Verbatim copy, pictures excluded: every line from the one with "This screenshot has height=670, width=1670." through the final line of the data below, and no other line.

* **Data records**
-----

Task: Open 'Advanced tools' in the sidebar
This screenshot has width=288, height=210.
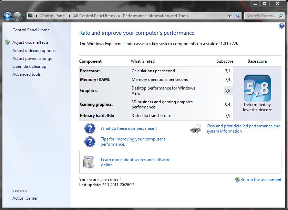Action: [x=27, y=74]
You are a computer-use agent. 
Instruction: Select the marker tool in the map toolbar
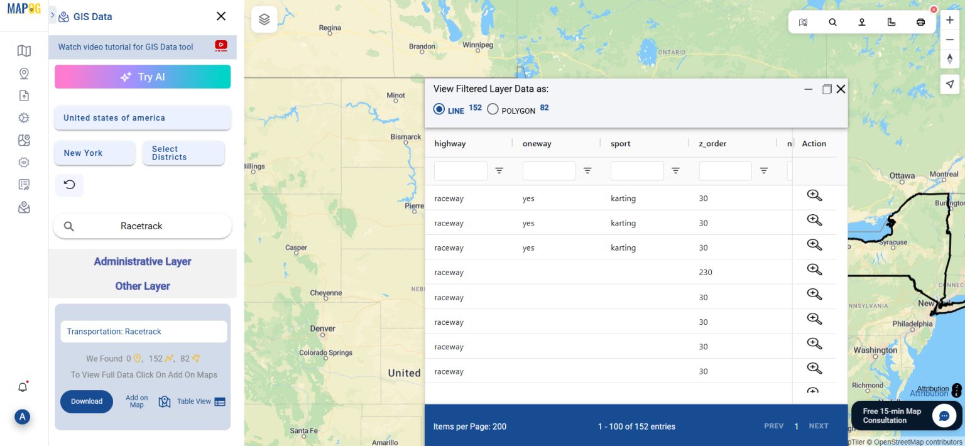click(861, 21)
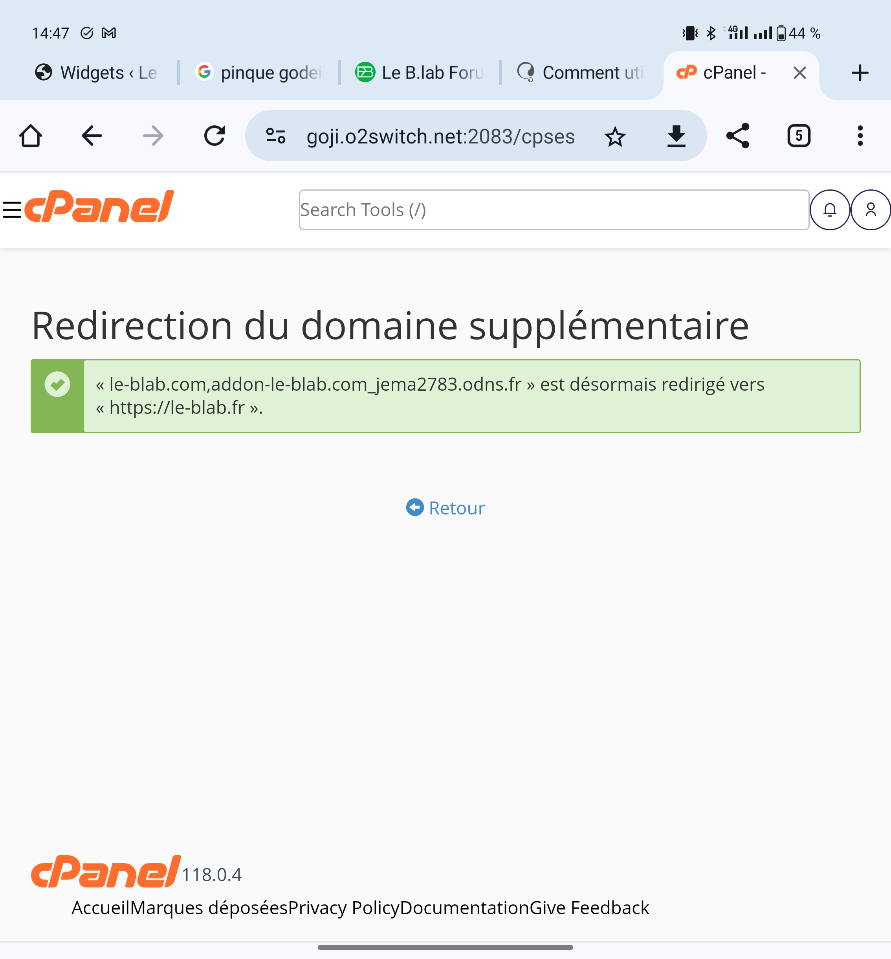
Task: Open a new browser tab
Action: pyautogui.click(x=860, y=73)
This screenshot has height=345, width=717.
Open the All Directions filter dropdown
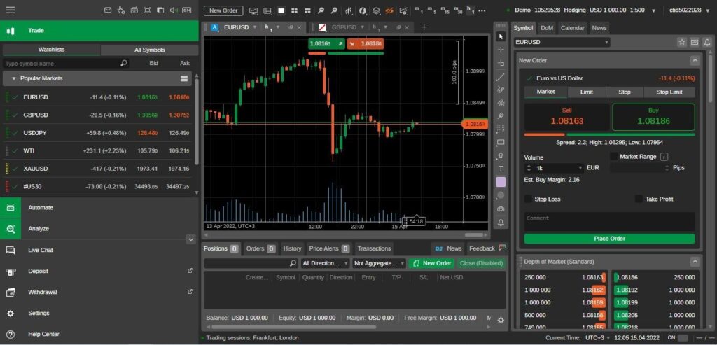[325, 263]
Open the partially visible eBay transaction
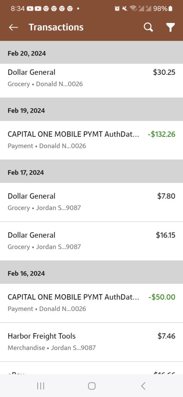The height and width of the screenshot is (397, 183). point(91,368)
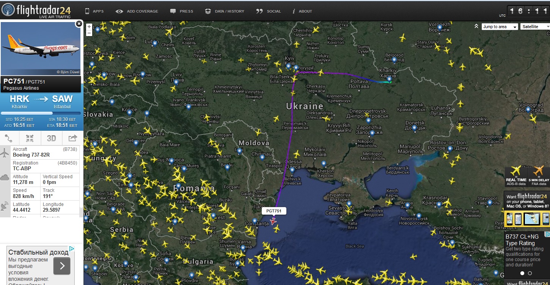This screenshot has height=285, width=550.
Task: Open the 3D cockpit view
Action: (51, 138)
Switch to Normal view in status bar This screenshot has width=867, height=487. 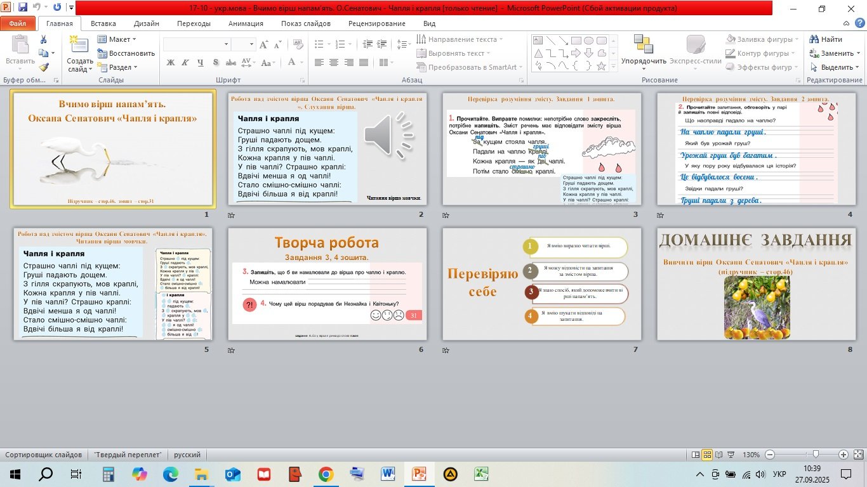pos(696,455)
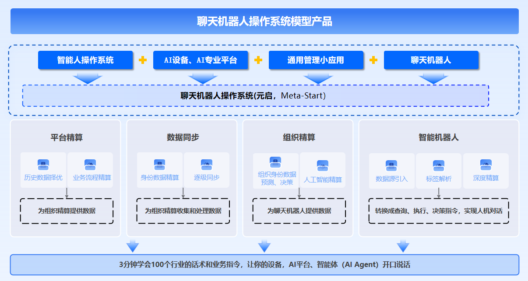528x281 pixels.
Task: Click the bottom banner about 3分钟学会100个行业
Action: pyautogui.click(x=264, y=265)
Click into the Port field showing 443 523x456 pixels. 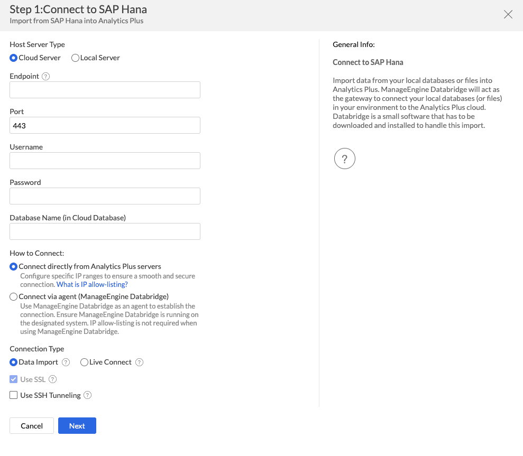pyautogui.click(x=105, y=125)
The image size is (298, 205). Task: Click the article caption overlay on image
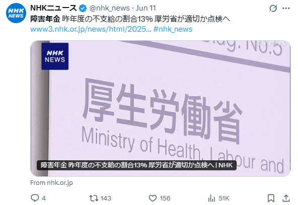point(136,165)
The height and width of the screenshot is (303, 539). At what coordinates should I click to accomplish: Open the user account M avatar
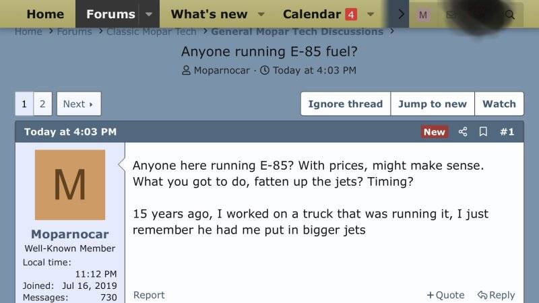(423, 15)
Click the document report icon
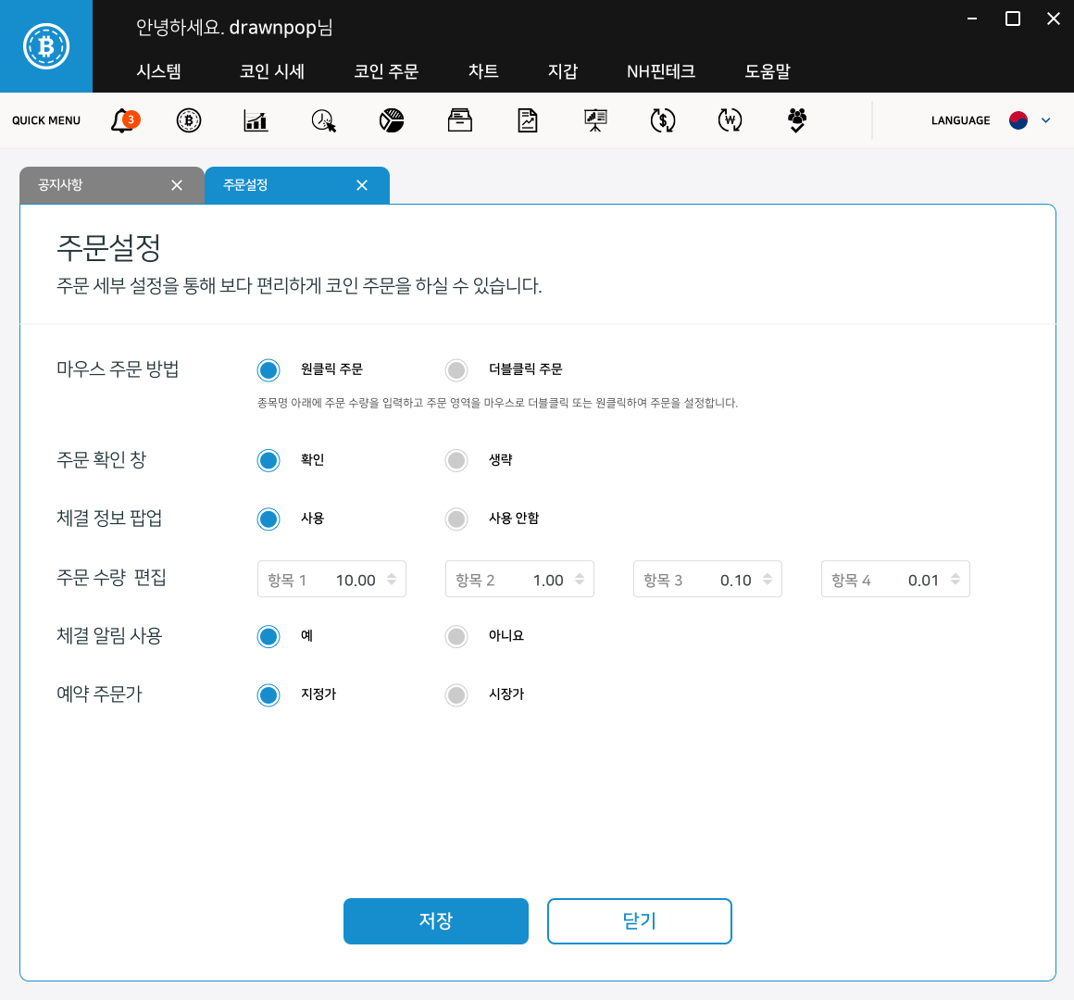Viewport: 1074px width, 1000px height. point(527,120)
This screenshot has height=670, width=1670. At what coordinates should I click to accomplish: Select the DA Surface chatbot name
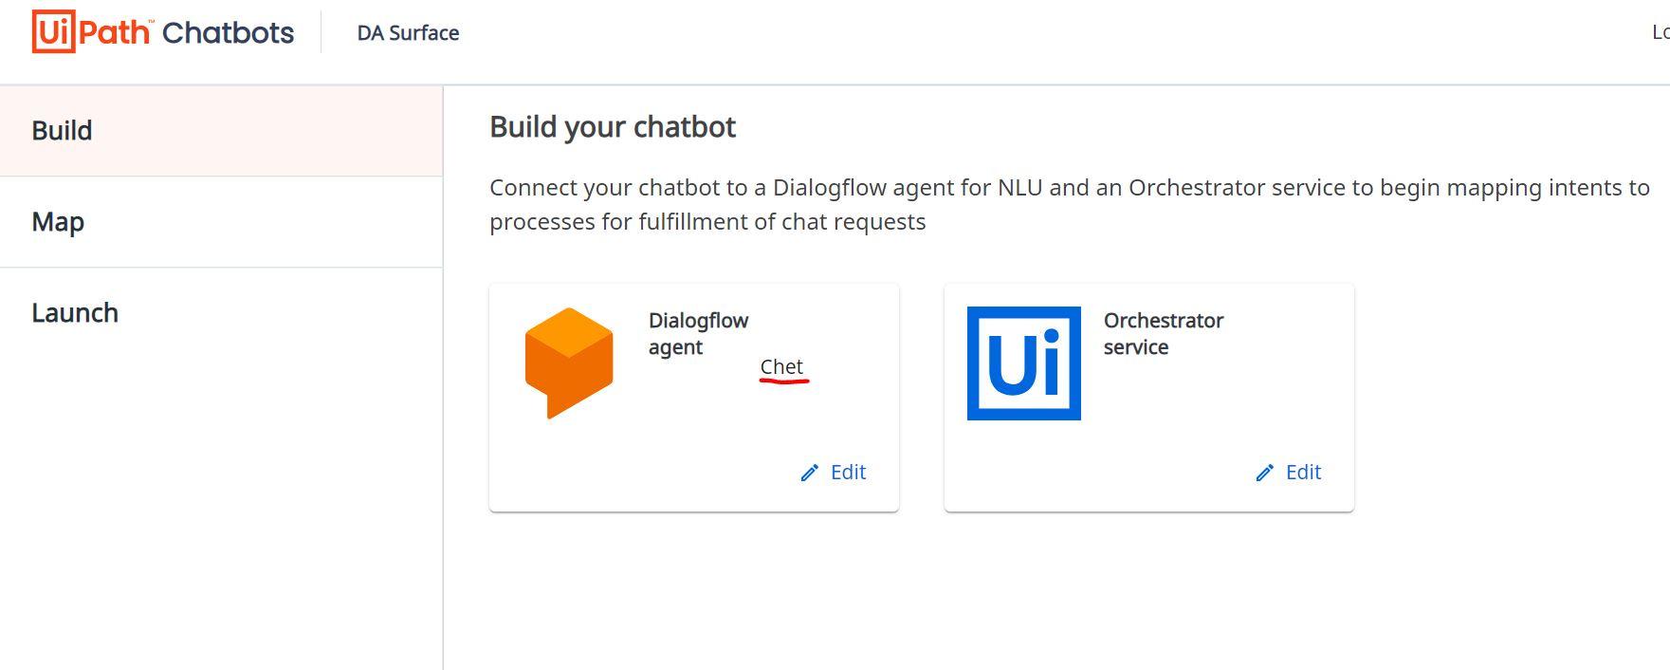408,33
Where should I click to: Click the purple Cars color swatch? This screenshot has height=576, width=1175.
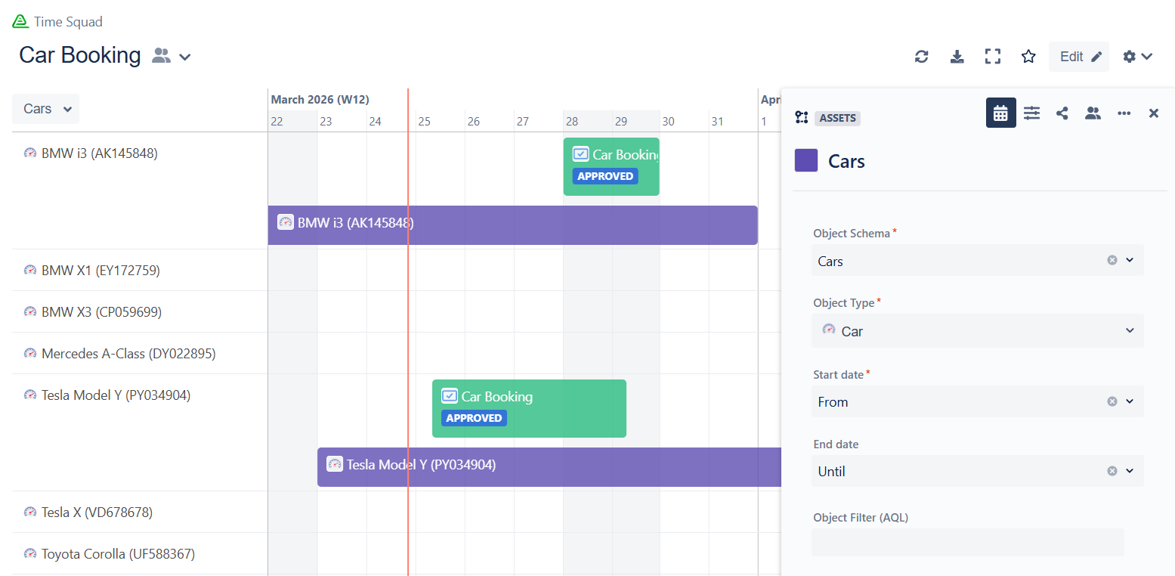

-----

* **Solution for this exercise**
This screenshot has height=670, width=1670. At what coordinates should I click to accomplish: Select the DA Surface chatbot name
408,33
Where should I click to: Click the purple Cars color swatch? This screenshot has height=576, width=1175.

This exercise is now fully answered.